Undeterred, DeMint tried again, this time writing to the Senate leadership on April 12 and making them aware of his intentions to seek unanimous consent on April 17. Senators Tom Coburn, Saxby Chambliss, Mike Enzi, and John Cornyn also signed the letter. DeMint addressed the floor of the Senate on the 12th, but Sen. Dick Durbin refused to allow unanimous consent and the resolution was shot down once again. But not before Sen. Byrd stole the show with his announcement that his committee would follow the spirit of DeMint's resolution. (Byrd was one of the 46 that voted to table DeMint's amendment in January.)
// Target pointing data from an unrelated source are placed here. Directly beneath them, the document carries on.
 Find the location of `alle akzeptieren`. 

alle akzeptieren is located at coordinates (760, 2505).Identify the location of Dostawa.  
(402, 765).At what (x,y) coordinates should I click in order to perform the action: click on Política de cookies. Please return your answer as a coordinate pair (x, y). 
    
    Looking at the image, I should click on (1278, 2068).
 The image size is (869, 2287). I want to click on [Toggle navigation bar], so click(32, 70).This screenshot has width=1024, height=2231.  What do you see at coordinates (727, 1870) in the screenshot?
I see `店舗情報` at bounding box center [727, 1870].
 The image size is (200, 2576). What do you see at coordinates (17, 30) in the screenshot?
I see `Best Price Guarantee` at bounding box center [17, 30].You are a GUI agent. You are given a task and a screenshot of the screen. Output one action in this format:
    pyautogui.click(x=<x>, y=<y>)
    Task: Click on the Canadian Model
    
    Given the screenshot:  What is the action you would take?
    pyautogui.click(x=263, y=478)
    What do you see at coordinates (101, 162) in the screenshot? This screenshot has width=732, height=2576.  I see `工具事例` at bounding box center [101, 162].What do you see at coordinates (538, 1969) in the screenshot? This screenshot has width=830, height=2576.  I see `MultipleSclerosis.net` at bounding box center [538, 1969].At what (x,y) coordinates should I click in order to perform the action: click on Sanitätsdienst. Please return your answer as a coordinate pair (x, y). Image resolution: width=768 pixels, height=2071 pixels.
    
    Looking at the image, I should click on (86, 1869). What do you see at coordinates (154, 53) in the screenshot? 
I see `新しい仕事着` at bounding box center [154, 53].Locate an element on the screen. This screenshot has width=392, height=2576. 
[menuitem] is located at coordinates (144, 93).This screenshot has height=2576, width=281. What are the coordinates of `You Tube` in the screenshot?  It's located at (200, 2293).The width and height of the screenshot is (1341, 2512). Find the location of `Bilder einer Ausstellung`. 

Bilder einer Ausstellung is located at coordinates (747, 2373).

Byrd, along with appropriations committee ranking Republican Thad Cochran, sent out a memo adopting DeMint's language in appropriations committee guidelines. The catch, however, is that there is no legislative authority to hold the committee to its word. In essence, it is a voluntary regulation that legislators can't actually be punished for violating.
So if the Democratic Senate agrees to the spirit of DeMint's reforms, why won't they adopt them formally? One Byrd aide told me that DeMint's attempts to "short circuit the legislative process" and enact the S.1 in "piecemeal" fashion would have diluted the bill, though that seems a strange argument since the Senate had already unanimously approved the amendment, and the House has adopted the same changes in its rules. The Byrd aide also claimed that DeMint's resolution would have lead to different Senate committees adopting their own rules, but this, too, seems an unfounded worry. DeMint's inclusive resolution applied to earmarks in bills and joint resolutions "reported by a committee," "not reported by a committee," and conference reports--leaving very few loopholes. In fact, Byrd's letter seems to explicitly allow for committees to make their own rules, saying: "Until such time as S.1 is enacted into law, we encourage and anticipate that all other Committees that approve legislation that contain congressional earmarks will develop similar requirements."
It's a shame the Democratic leadership became so cagey about budgetary reform. DeMint's bite would have been much bigger than Byrd's bark.
Whitney Blake is an editorial assistant at THE WEEKLY STANDARD.